Matt wrote:
> How many block connections with no reverse DNS?  How much collateral
> damage is there with doing that?  How do you set it up in Exim?
>   

We block connections with missing rDNS but only from a specified list of 
countries:
AR, BG, BR, BY, CL, CN, CZ, ES, FR, ID, IN, IT, KR, LV, MX, MY, PE, PH, 
PL, RO, RU, TR, VN

The reject message clearly says what's wrong, and so far I haven't had 
any issues that I'm aware of.

The setup:

    deny    !verify = reverse_host_lookup
        dnslists = countries.blackholes.us=\
        127.0.3.2,\
        127.1.0.0,\
        127.0.7.6,\
       ...
       message = your message goes here..

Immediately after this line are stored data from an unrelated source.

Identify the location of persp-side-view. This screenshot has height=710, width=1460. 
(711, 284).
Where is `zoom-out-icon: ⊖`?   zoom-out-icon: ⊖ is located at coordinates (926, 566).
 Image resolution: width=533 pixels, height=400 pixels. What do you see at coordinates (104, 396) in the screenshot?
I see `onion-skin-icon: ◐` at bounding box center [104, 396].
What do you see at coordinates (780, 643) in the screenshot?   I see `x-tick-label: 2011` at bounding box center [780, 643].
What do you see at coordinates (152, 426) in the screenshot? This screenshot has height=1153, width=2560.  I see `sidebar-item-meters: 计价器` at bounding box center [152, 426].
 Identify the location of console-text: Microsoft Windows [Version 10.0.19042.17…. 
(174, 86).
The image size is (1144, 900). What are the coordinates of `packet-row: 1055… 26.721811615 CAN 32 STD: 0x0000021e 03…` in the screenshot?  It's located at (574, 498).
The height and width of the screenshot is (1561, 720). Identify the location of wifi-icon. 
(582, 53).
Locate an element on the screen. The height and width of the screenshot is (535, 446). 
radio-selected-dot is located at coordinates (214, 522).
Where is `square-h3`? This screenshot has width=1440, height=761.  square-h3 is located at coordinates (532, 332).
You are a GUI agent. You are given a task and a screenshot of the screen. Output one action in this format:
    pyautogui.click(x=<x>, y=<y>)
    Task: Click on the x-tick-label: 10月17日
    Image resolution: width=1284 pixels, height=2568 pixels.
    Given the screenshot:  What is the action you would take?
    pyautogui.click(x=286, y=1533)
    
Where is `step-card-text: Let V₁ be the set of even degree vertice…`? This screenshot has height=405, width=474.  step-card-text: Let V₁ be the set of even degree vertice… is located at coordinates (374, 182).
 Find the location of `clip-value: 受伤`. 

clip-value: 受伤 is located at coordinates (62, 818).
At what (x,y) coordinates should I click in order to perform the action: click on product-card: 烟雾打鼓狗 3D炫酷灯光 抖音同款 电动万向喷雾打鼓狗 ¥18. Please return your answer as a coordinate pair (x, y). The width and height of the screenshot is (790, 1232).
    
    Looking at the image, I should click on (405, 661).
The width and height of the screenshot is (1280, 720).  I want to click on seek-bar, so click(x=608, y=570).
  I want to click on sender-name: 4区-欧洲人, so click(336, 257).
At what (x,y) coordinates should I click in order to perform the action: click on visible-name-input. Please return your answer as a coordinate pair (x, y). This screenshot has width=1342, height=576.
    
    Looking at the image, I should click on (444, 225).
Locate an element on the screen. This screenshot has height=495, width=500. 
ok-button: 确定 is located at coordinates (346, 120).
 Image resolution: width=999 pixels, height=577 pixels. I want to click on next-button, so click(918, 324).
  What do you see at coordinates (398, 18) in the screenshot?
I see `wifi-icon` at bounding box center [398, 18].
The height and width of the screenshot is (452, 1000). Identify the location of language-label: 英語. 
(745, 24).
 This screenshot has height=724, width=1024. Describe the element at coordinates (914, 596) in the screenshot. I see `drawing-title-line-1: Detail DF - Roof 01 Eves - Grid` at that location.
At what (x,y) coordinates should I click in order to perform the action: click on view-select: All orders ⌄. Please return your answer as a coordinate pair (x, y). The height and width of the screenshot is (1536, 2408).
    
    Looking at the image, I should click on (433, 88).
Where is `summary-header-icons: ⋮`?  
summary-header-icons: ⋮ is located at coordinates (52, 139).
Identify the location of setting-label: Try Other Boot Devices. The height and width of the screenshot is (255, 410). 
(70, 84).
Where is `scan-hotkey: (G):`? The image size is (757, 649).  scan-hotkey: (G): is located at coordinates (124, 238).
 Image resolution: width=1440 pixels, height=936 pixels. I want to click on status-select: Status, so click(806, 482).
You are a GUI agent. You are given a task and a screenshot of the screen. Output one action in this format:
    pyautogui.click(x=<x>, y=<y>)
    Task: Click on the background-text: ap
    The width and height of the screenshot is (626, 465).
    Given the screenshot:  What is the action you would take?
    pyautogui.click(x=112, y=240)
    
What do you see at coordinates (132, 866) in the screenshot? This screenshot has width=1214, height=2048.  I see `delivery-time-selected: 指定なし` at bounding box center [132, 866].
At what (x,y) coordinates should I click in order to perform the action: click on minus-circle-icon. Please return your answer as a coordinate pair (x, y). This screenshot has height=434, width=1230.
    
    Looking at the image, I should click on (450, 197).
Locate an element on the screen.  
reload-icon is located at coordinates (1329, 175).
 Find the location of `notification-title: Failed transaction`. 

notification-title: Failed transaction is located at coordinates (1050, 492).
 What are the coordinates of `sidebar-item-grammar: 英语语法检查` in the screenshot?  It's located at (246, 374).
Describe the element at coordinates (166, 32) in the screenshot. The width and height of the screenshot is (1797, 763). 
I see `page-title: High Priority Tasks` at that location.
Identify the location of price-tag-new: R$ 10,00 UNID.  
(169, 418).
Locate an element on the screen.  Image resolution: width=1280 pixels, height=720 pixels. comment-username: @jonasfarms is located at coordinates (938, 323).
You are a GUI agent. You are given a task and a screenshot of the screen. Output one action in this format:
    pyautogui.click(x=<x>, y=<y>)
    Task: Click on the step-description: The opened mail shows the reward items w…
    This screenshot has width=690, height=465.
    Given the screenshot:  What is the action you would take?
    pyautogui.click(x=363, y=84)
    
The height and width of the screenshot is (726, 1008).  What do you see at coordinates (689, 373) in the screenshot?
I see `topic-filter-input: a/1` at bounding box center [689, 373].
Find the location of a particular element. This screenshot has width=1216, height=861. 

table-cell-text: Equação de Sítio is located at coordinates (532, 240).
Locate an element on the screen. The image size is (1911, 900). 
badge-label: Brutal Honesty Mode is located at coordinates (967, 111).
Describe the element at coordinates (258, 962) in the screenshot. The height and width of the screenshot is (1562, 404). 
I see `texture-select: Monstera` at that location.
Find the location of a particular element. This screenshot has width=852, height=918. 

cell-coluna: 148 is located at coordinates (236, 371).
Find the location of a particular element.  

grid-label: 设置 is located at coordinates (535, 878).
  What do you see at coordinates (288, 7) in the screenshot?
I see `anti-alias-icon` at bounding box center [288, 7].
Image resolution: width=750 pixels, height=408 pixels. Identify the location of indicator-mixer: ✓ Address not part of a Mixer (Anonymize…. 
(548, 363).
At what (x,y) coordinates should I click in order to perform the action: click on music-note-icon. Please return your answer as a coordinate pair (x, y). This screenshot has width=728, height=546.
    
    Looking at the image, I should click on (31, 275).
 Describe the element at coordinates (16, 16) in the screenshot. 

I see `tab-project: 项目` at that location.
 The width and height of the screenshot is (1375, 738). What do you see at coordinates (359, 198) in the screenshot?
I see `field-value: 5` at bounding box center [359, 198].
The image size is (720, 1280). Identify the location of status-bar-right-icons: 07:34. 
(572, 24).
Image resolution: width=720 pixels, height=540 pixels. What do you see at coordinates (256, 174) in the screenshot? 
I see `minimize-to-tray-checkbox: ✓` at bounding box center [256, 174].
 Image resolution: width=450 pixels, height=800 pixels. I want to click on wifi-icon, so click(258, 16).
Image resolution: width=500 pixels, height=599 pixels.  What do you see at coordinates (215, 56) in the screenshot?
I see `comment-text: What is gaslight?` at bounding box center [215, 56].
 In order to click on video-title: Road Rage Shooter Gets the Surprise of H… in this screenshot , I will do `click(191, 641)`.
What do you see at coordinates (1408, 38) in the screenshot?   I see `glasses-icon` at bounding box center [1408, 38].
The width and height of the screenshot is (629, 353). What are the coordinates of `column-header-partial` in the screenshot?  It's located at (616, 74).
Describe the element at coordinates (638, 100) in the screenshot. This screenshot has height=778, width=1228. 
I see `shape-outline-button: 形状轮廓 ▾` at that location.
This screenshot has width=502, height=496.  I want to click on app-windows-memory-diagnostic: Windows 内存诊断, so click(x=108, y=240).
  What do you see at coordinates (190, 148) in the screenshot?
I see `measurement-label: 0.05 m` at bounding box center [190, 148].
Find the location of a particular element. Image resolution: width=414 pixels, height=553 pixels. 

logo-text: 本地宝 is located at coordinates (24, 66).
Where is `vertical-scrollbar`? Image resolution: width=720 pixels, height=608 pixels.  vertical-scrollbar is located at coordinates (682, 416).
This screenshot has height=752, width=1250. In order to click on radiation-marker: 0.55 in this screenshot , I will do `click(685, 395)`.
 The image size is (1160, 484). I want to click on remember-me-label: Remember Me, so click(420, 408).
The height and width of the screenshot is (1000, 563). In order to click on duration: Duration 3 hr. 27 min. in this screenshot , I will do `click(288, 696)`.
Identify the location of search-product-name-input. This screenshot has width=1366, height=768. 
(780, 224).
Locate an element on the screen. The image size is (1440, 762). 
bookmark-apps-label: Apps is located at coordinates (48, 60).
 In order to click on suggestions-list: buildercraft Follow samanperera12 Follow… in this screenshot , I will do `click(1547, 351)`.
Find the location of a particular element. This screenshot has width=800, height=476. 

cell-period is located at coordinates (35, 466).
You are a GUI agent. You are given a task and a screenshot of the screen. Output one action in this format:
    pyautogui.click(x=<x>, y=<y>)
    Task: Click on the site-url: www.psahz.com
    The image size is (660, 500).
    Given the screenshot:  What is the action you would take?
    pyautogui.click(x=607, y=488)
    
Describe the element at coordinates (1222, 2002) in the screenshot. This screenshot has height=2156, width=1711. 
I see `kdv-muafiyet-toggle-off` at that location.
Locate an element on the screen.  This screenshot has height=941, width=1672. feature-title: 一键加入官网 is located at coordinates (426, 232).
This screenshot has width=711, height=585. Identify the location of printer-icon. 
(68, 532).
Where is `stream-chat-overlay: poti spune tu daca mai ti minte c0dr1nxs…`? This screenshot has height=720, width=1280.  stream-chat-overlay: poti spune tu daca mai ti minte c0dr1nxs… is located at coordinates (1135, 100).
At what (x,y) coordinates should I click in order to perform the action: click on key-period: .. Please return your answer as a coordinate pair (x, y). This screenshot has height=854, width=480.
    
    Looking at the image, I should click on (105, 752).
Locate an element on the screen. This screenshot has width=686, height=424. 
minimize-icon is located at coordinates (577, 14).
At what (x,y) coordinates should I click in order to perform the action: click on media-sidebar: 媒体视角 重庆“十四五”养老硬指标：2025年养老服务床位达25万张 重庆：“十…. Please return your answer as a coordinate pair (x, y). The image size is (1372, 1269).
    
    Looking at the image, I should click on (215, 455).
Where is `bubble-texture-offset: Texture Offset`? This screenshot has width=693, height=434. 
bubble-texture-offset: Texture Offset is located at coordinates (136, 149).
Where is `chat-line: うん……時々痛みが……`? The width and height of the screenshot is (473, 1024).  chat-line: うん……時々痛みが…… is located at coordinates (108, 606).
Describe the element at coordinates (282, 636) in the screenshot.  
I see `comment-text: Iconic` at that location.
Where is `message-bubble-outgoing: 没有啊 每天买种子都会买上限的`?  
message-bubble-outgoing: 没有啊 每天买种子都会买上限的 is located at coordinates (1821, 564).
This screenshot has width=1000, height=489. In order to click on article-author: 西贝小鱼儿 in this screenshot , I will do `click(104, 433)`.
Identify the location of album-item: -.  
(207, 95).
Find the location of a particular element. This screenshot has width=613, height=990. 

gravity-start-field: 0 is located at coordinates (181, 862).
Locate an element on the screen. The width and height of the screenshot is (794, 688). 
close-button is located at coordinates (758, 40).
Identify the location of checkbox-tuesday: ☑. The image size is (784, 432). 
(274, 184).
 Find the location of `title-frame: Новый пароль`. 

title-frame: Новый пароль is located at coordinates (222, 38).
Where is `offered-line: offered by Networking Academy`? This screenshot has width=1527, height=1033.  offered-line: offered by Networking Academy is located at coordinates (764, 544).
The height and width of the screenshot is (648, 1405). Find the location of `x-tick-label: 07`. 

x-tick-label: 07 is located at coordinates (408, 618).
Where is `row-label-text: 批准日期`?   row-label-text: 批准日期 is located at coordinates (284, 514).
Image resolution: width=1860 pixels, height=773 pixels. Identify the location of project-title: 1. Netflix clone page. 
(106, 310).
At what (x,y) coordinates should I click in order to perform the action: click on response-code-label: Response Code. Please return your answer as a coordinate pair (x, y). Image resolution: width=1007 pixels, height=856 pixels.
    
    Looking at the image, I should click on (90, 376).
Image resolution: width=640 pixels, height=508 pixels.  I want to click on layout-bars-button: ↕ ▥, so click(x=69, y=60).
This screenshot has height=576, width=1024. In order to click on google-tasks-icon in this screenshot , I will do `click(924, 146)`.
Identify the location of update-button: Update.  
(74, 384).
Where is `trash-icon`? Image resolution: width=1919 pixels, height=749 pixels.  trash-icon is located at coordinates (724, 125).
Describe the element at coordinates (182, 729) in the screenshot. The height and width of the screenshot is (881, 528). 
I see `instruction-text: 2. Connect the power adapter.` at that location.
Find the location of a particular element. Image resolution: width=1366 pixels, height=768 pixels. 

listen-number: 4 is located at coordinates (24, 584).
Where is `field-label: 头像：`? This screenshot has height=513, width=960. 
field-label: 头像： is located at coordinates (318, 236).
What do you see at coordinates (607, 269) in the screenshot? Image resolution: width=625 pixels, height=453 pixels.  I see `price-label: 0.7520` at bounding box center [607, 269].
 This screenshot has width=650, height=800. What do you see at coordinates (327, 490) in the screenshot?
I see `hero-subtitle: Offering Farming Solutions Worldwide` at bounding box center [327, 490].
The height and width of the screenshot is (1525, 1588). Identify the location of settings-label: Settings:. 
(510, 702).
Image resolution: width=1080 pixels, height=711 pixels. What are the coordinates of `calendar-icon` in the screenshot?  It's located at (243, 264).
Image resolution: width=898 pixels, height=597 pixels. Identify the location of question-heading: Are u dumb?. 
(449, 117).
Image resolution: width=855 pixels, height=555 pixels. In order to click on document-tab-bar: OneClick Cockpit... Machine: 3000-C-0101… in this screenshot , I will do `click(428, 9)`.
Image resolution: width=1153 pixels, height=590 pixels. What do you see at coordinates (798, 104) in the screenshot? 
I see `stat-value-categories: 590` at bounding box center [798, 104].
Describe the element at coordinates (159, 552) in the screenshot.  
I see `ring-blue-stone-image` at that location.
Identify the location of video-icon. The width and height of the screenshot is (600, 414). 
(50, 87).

> Also, I heard some block IP addresses that look dynamic such as
> 127.0.0.1.myisp.com.  How is that done?
>   

With a regexp match against the connecting hostname.
However here we don't match against a generic rDNS. Instead we take 
action against more specific domains patterns, like

    deny    condition = ${if match 
{$sender_host_name}{\N^c-.*\.comcast\.net$\N} {yes}{no} }

We have about 50 patterns listed that helps keeping much of the junk away.